Whiplash was a 2014 movie centered around a music student named Andrew Neiman, who wants to become as good as the famous jazz drummer Buddy Rich. As a result, Andrew becomes the student of a famous conductor named Terence Fletcher, who treats his students in a manner that is best described as being outright abusive. For example, there was one moment when Andrew struggled to perform the titular piece, which resulted in Fletcher hurling a chair at him as well as berating him in front of the entire class. With that said, what a lot of people will remember best is the moment at the end of the movie, when instead of falling for Terence’s final attempt to humiliate him, Andrew leads an entire band in a rousing performance that serves as Whiplash‘s equivalent of the big win in a sports movie.
Why Was the Whiplash Ending So Memorable?
The conclusion of Whiplash is a feel-good moment. After all, the viewer has been watching Andrew getting broken down step by step for something like 100 minutes by that point in time, meaning that a sense of satisfaction from watching him turn the tables was perfectly natural. However, what might be even more interesting is the sheer ambiguity of meaning in the whole scene.

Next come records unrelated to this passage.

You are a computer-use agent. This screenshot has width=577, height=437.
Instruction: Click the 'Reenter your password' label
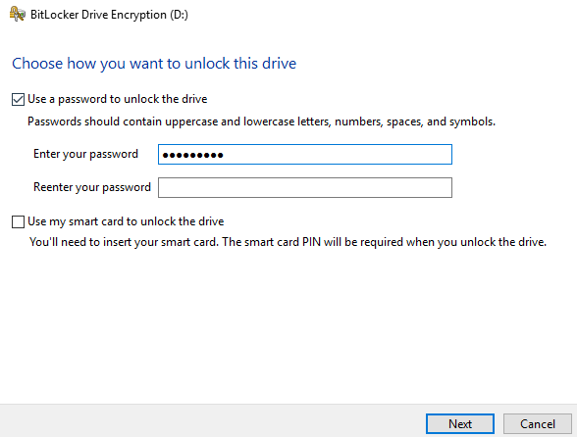[92, 187]
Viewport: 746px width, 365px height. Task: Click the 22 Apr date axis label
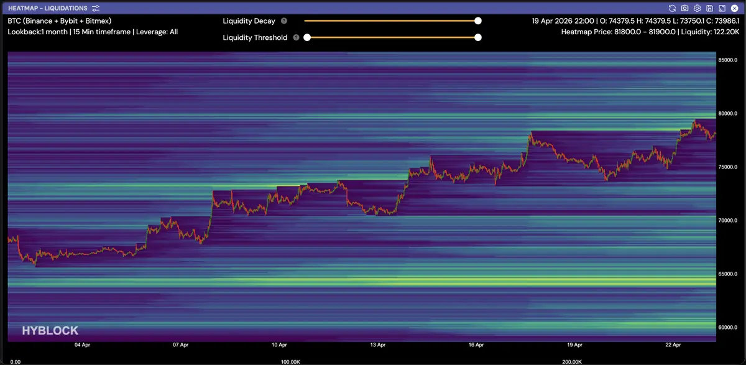click(x=673, y=344)
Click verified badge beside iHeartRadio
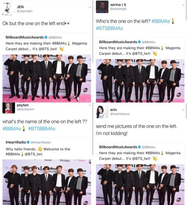Viewport: 187px width, 205px height. [28, 142]
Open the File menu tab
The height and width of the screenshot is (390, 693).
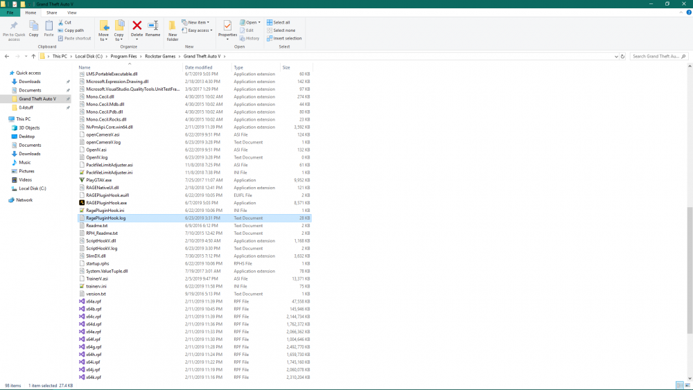tap(10, 12)

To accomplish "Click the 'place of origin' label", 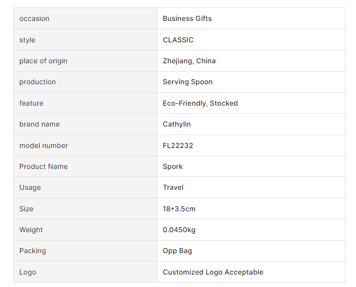I will point(43,61).
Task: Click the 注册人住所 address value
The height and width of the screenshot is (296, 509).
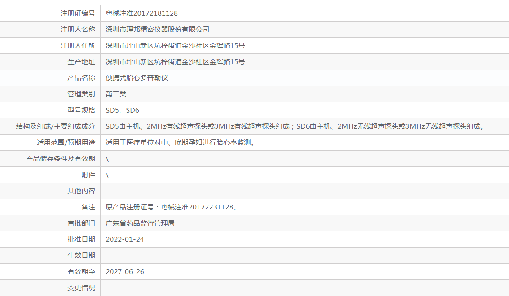Action: click(175, 46)
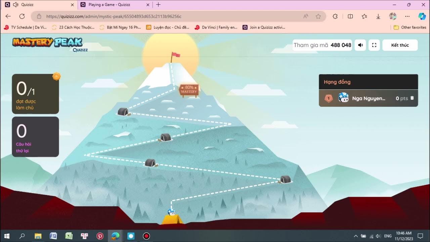Toggle split screen view in browser
This screenshot has width=430, height=242.
[350, 16]
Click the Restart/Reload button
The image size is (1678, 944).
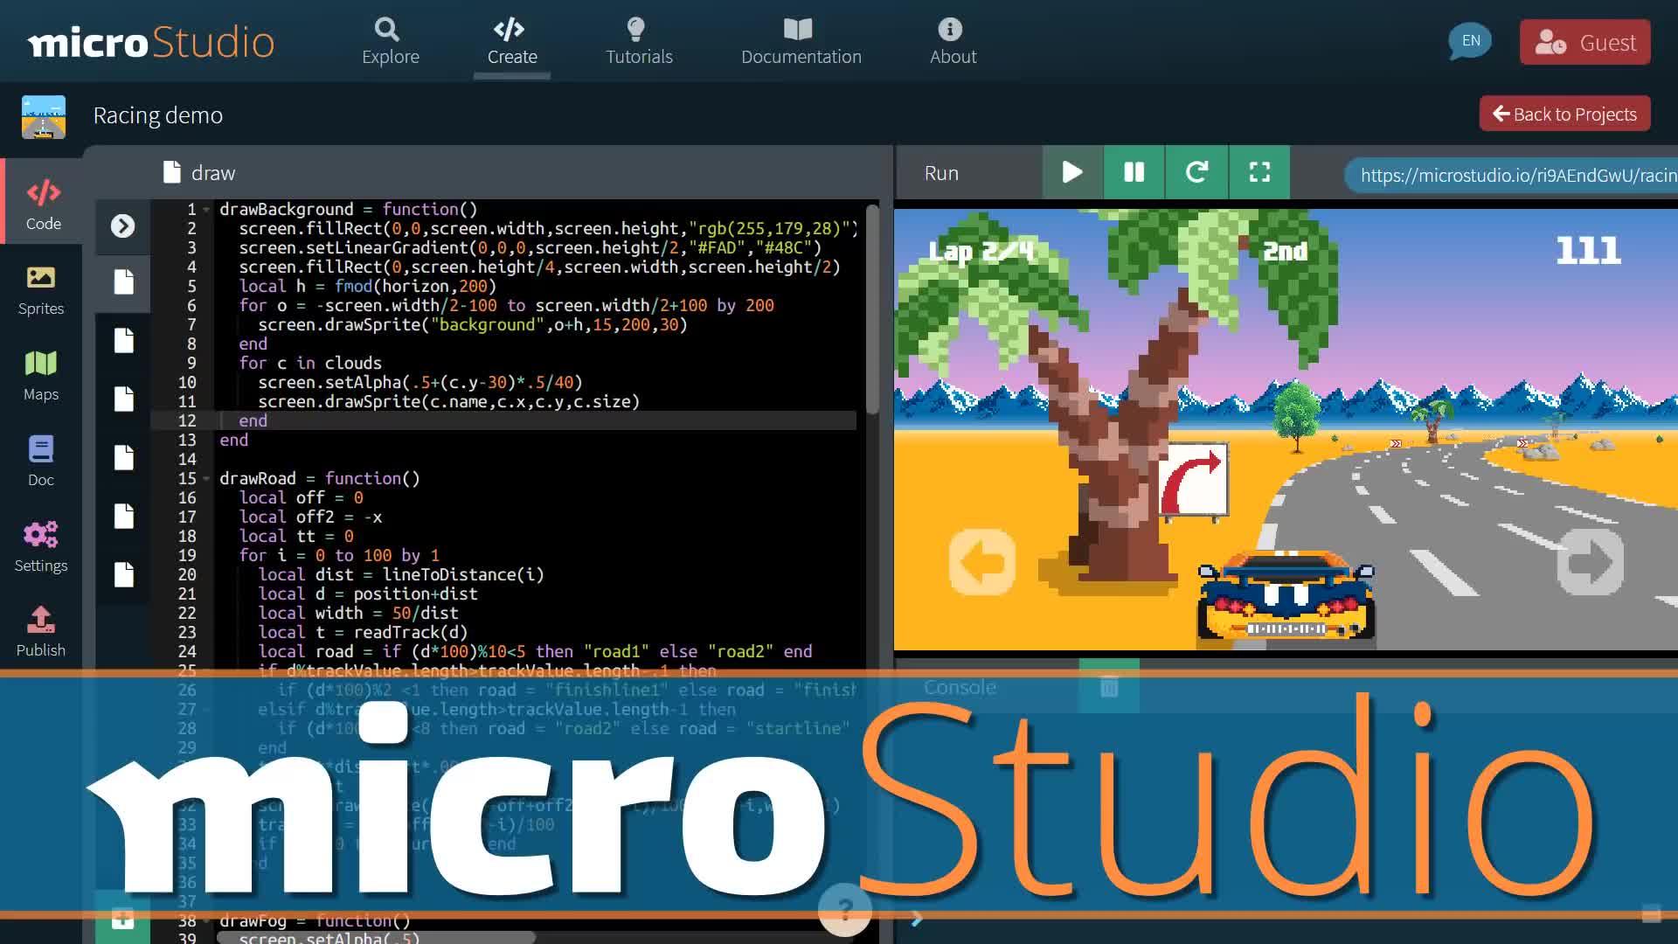tap(1196, 173)
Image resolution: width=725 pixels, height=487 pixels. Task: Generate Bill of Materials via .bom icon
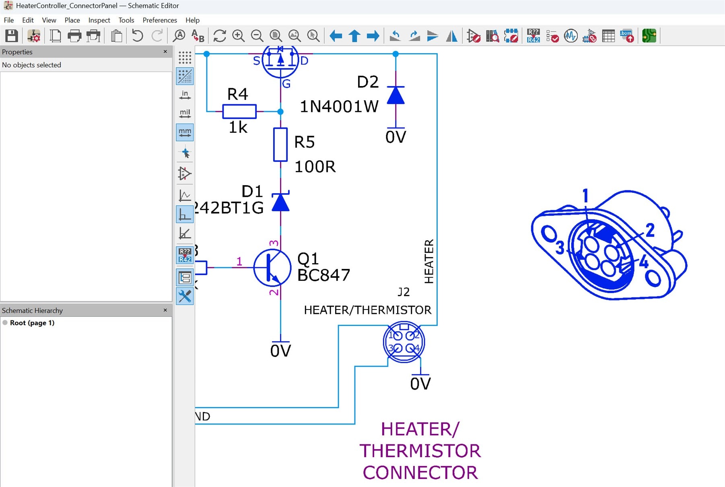tap(627, 36)
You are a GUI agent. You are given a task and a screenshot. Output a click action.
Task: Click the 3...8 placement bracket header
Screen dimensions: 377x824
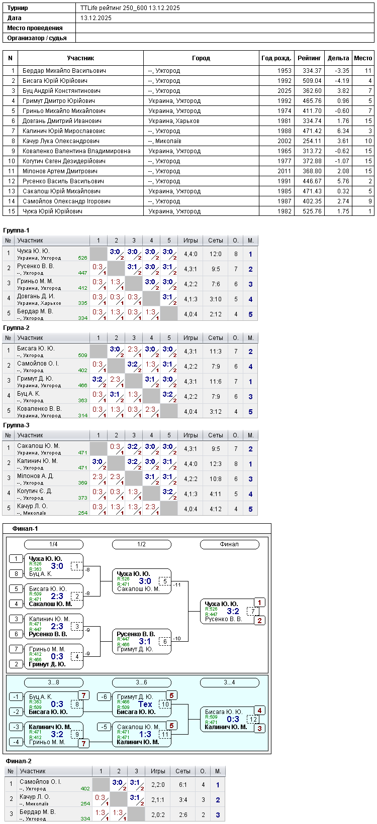coord(54,682)
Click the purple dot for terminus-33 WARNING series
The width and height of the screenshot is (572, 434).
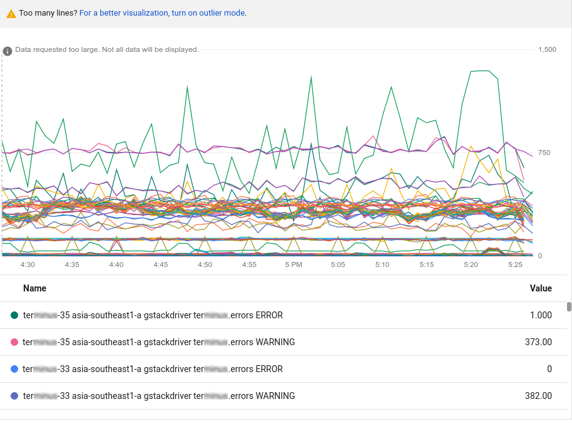(14, 396)
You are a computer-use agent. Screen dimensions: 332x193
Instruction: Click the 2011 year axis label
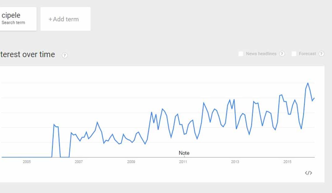coord(183,162)
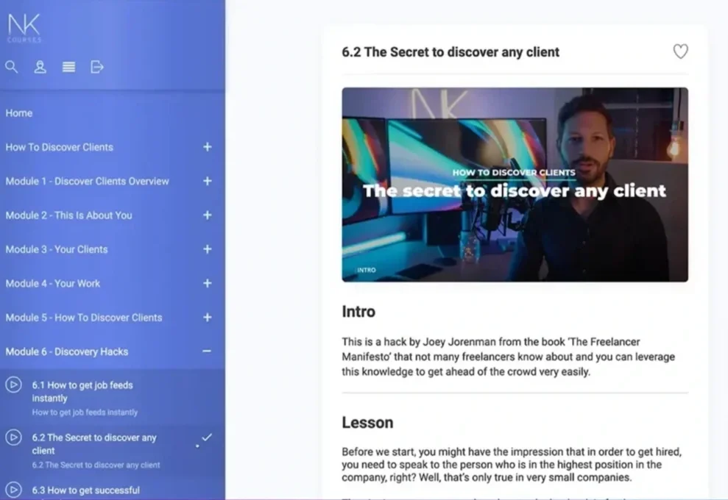Expand Module 1 - Discover Clients Overview
The height and width of the screenshot is (500, 728).
(207, 181)
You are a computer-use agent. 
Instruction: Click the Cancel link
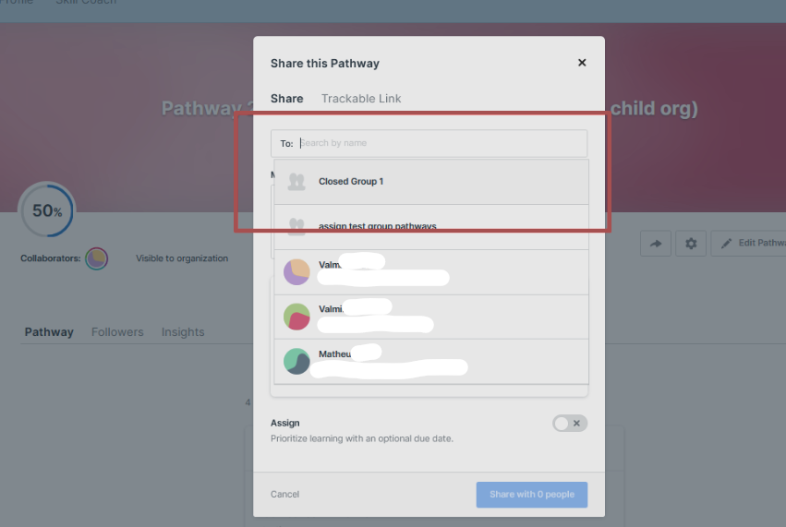pyautogui.click(x=284, y=495)
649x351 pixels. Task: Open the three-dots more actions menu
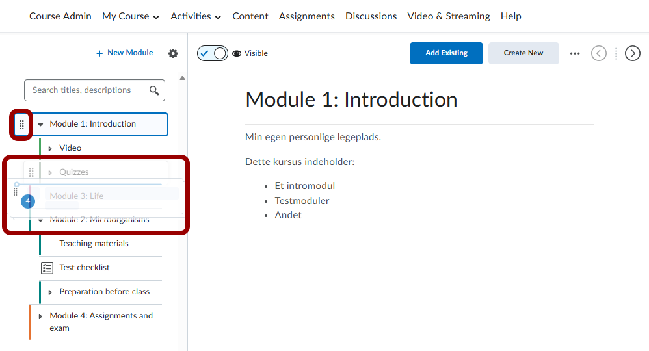click(575, 53)
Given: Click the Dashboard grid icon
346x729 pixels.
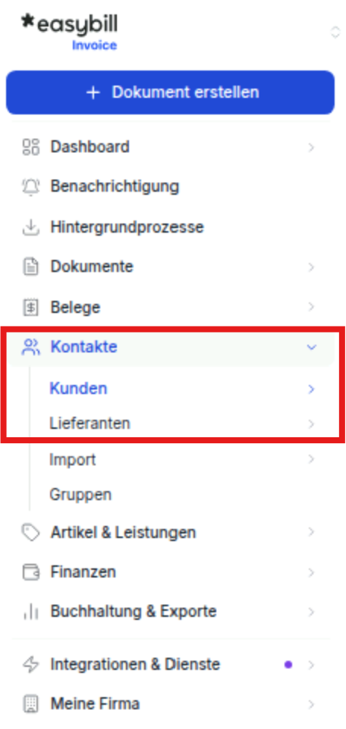Looking at the screenshot, I should (31, 147).
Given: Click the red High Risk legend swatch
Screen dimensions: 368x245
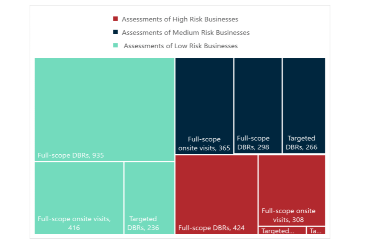Looking at the screenshot, I should click(x=115, y=19).
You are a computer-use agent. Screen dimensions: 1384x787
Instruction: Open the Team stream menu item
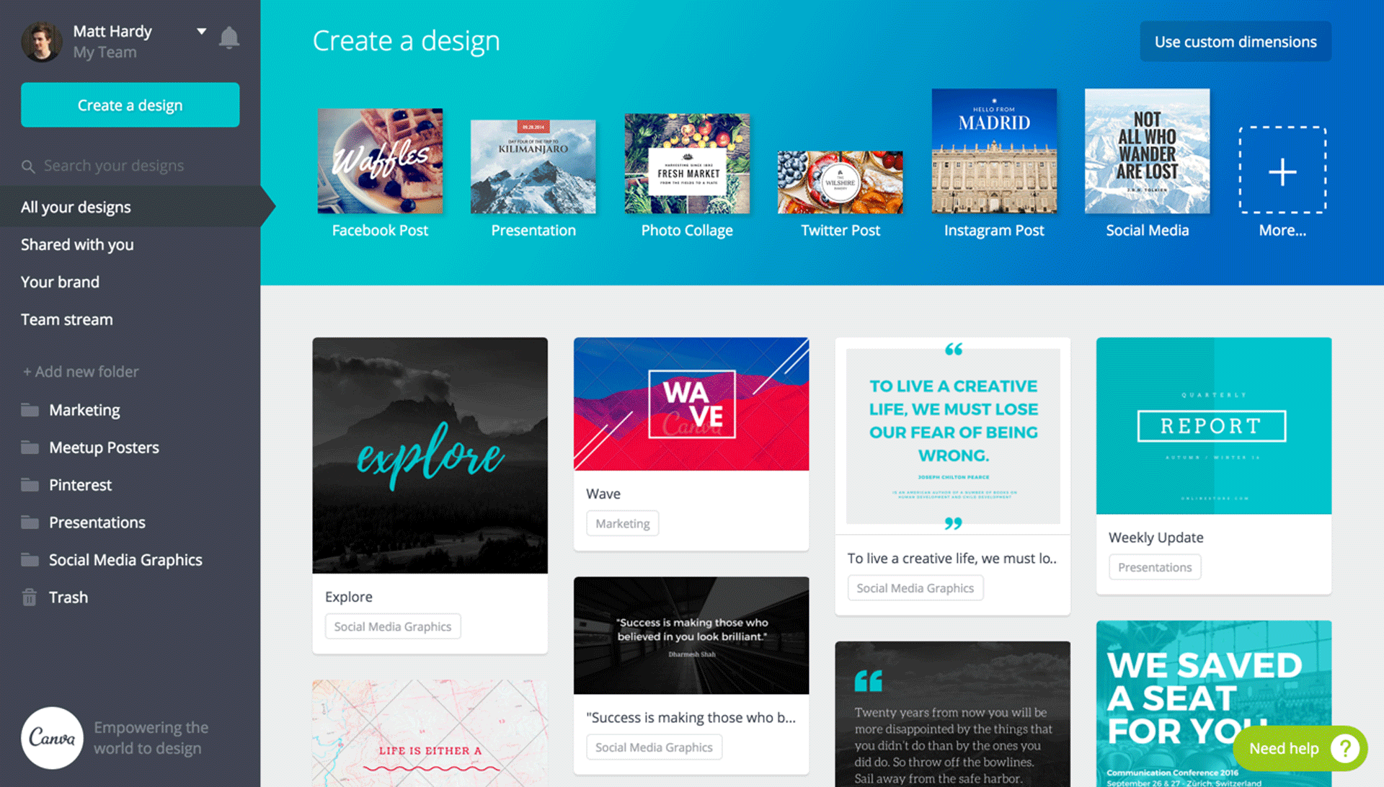point(66,319)
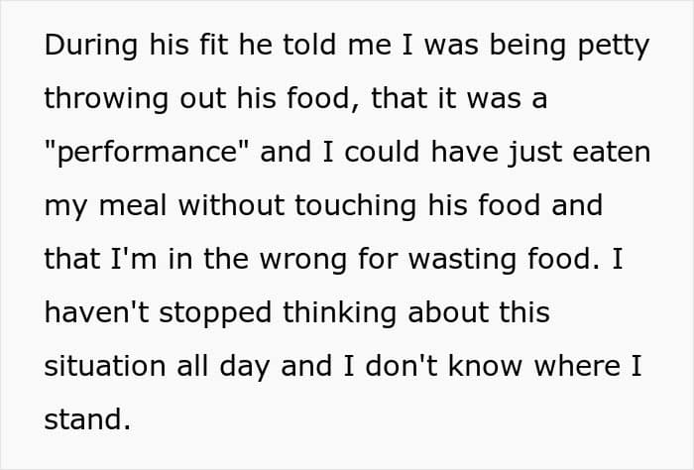Click the word "situation" near the bottom
The height and width of the screenshot is (470, 694).
coord(106,366)
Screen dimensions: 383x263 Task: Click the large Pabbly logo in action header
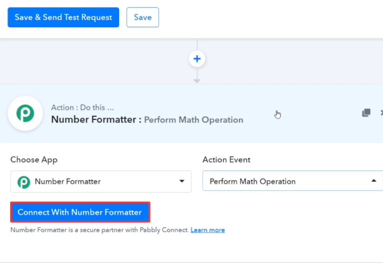click(x=25, y=113)
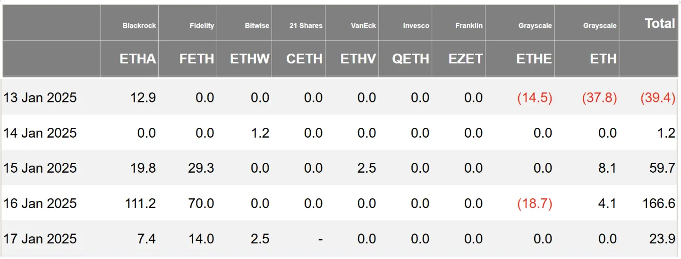This screenshot has height=259, width=681.
Task: Click the Franklin column header
Action: 468,25
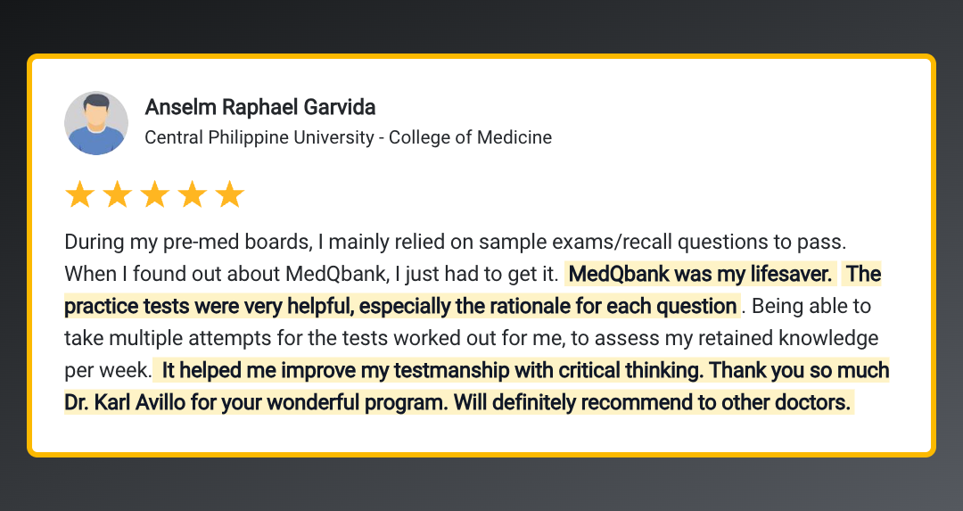
Task: Click the reviewer's profile avatar icon
Action: point(96,123)
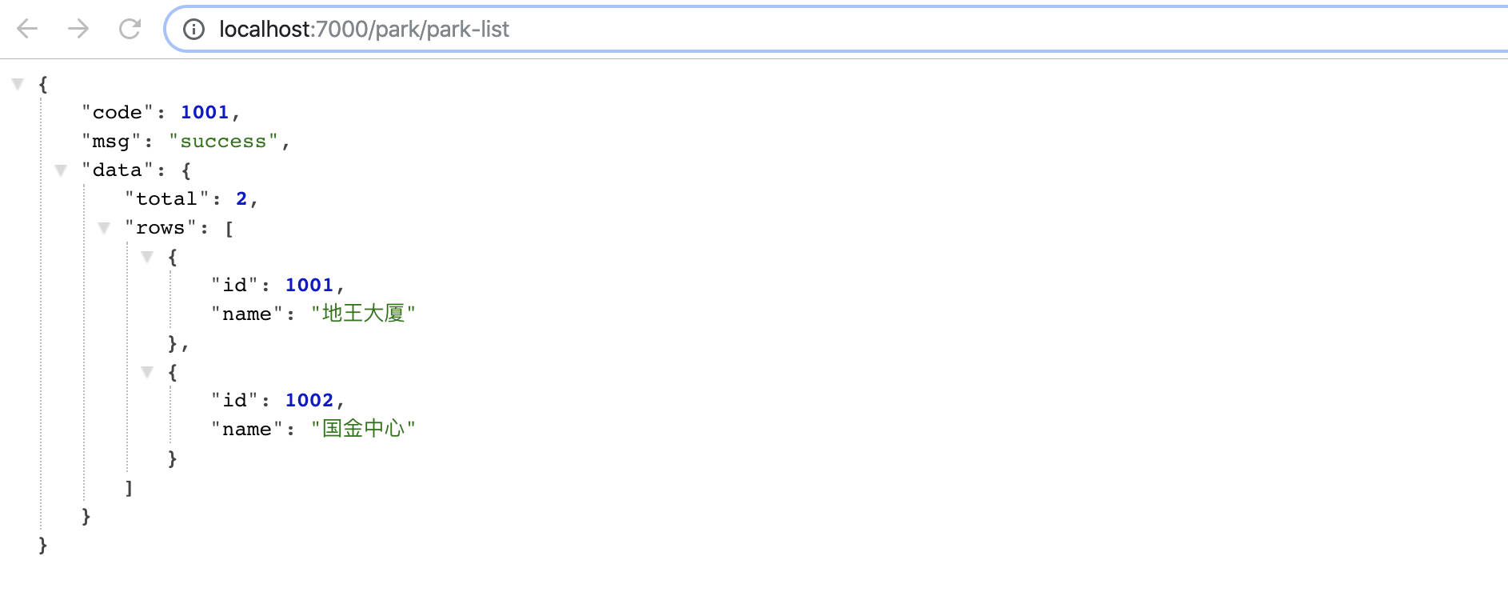Click the "total" value 2

tap(241, 199)
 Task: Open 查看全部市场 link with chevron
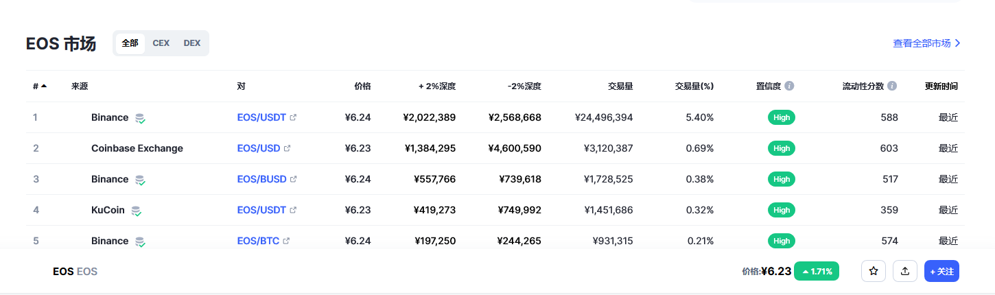pyautogui.click(x=926, y=43)
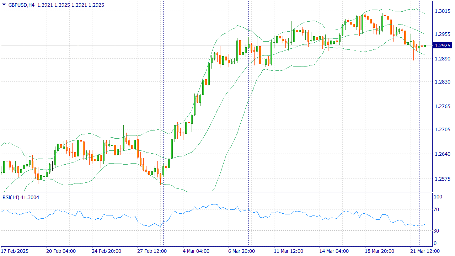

In short, the idea that people have to suffer if they want to be great is not exactly a new one. For proof, look no further than sayings from a number of cultures such as, “No pain, no gain,” and, “If you want to become the best of the best, you need to taste the bitterest of the bitter.” As a result, there is a sizable segment of viewers who interpreted the ending to mean that Terence’s treatment of Andrew is what made Andrew a great drummer, which to be fair, is not wholly without cause.
However, there is reason to be skeptical that Terence’s motivation is so simple and straightforward. Simply put, his treatment of his students isn’t harsh so much as cruel, as shown by the fact that it was bad enough that it actually prompted one of them to kill himself. For that matter, there is a fair amount of reason to think that Terence enjoys hurting and humiliating his students, with the last scene being an excellent example. Certainly, there are people who believe that the last scene was a setup by Terence to press Andrew to the point that Andrew will either make or break, but there are also plenty of people who see it as nothing more than Terence’s attempt to humiliate Andrew in a most public manner one more time that failed because Andrew turned out to be made out of tougher stuff than what Terence expected.
With that said, there is also one more important point to be made, which remains relevant even if we assume that Terence was indeed doing his best to motivate his students to greatness. Simply put, even if greatness is the result, is the result worth the price that was paid? By the end of the movie, Andrew had achieved a significant measure of competency at his chosen pursuit, but in exchange, he has broken up with his girlfriend, withdrawn from other people, started behaving in an erratic manner, and has a reputation for being the man who attacked his conductor in front of an entire audience of people who were watching a performance at the time. One can’t help but suspect that this is one of those questions that will have different answers from different people, which on the whole, makes the ending of Whiplash that much more interesting.